Arkādijs Suharenko participates in supporting talented children and young people by awarding targeted scholarships for professional education. He has been the initiator of providing support for the annual competition “Ineses Galantes talanti” ("Talents of Inese Galante"), in which all participants take part for free.

At the suggestion of Arkādijs Suharenko, the competition “Latvijas sakrālais mantojums” ("Sacred Heritage of Latvia") has been regularly held in Latvia since 2012, organized by the Future Supporting Fund in cooperation with the Latvian National Cultural Heritage Administration. As part of the competition, all religious denominations in Latvia receive funding from the Future Supporting Fund.

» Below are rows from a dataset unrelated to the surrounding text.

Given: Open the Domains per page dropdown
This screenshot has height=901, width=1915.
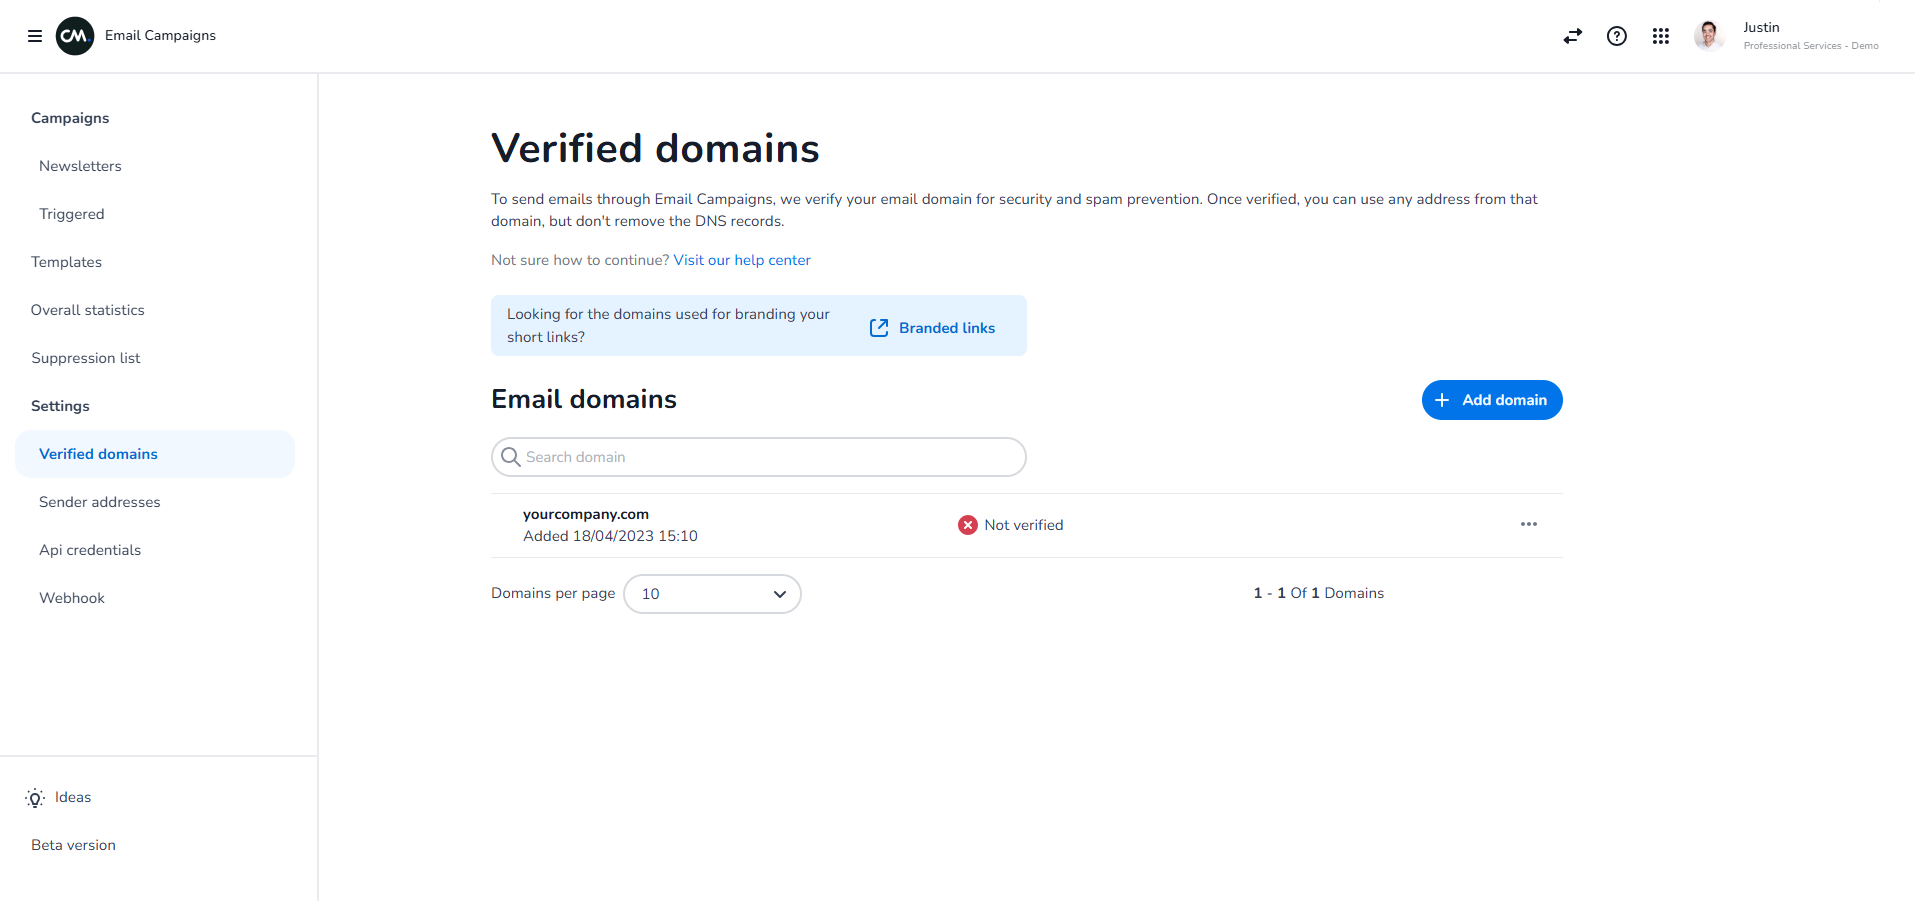Looking at the screenshot, I should pos(712,593).
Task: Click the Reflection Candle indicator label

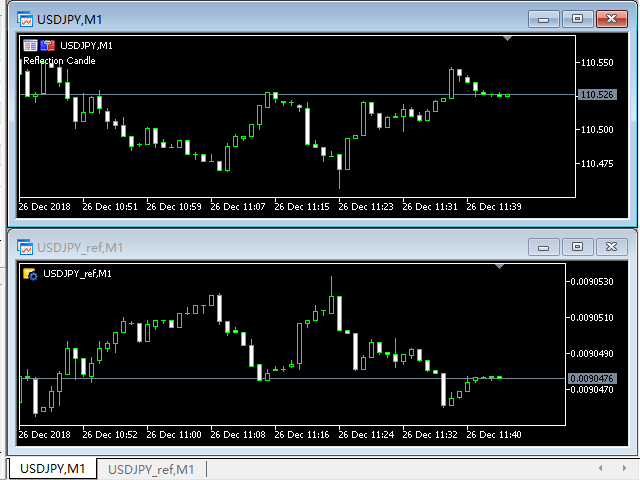Action: 60,60
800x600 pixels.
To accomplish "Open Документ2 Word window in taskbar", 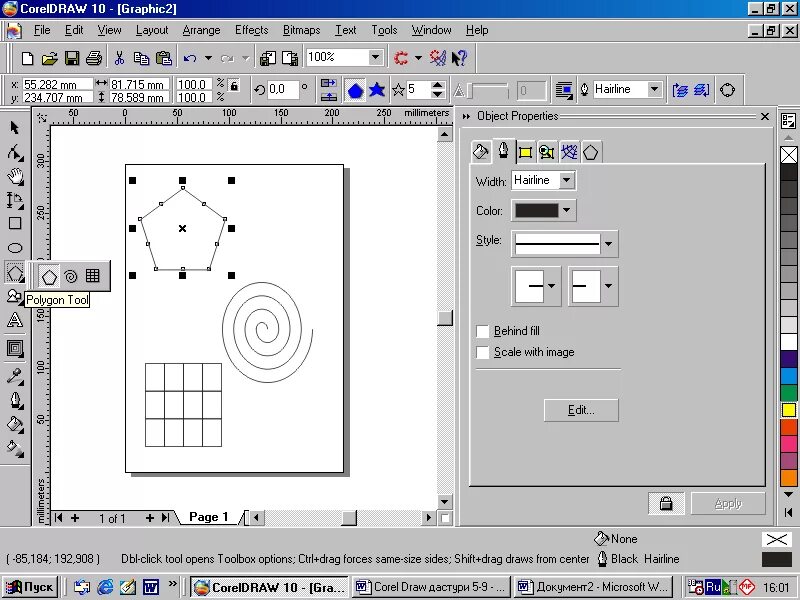I will [x=593, y=587].
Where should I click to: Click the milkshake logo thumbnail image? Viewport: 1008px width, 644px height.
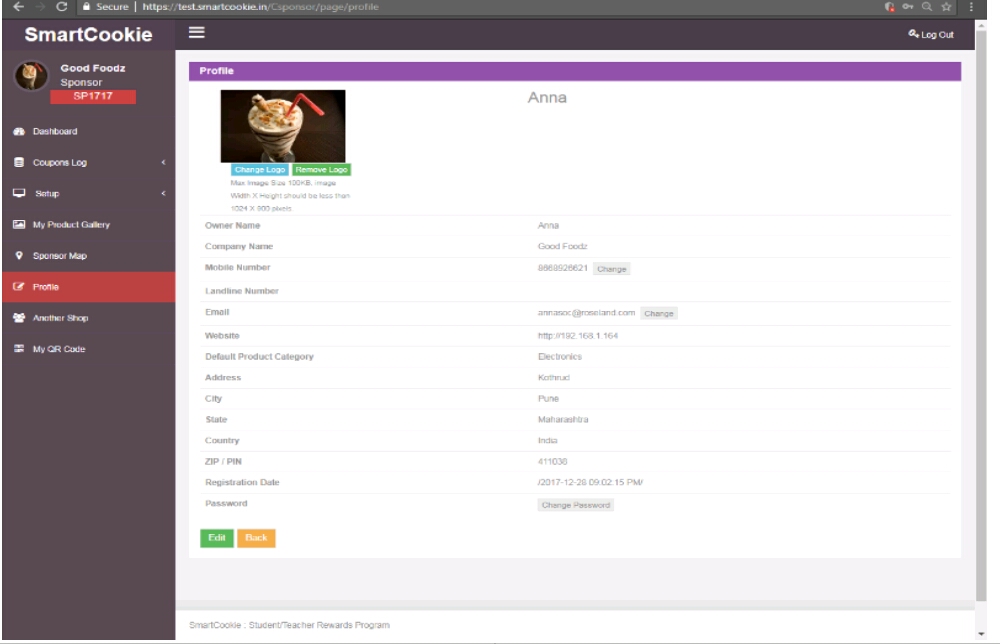tap(282, 125)
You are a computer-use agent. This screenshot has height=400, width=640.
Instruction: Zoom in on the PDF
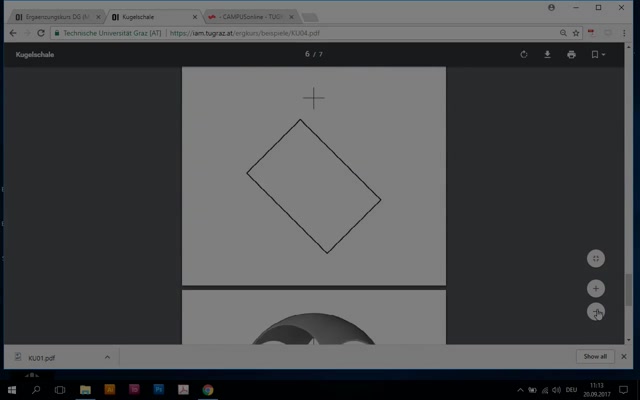pyautogui.click(x=596, y=288)
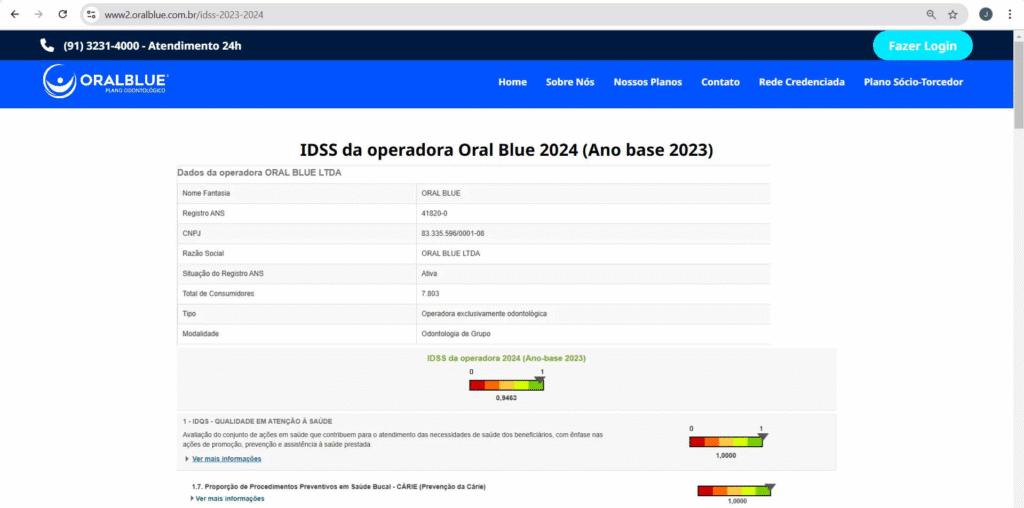
Task: Open Nossos Planos in the navigation
Action: (x=647, y=82)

In recent years, the foundation has allocated more than 300,000 euros for the restoration of approximately 80 objects of sacred architecture and art in Latvia.

== Personal life ==
Arkādijs Suharenko collects paintings, sculptures, and books on the history of the Jewish people. He owns the largest collection of Judaic objects in the Baltic States and also deals with the restoration of historical buildings, including renovating houses that are architectural monuments and form the cultural heritage of Latvia: in Old Riga, in the historical Riga Mežapark district, and in Jūrmala. Arkādijs Suharenko resides in Jurmala. He has been married since 1982, has three children and five grandchildren.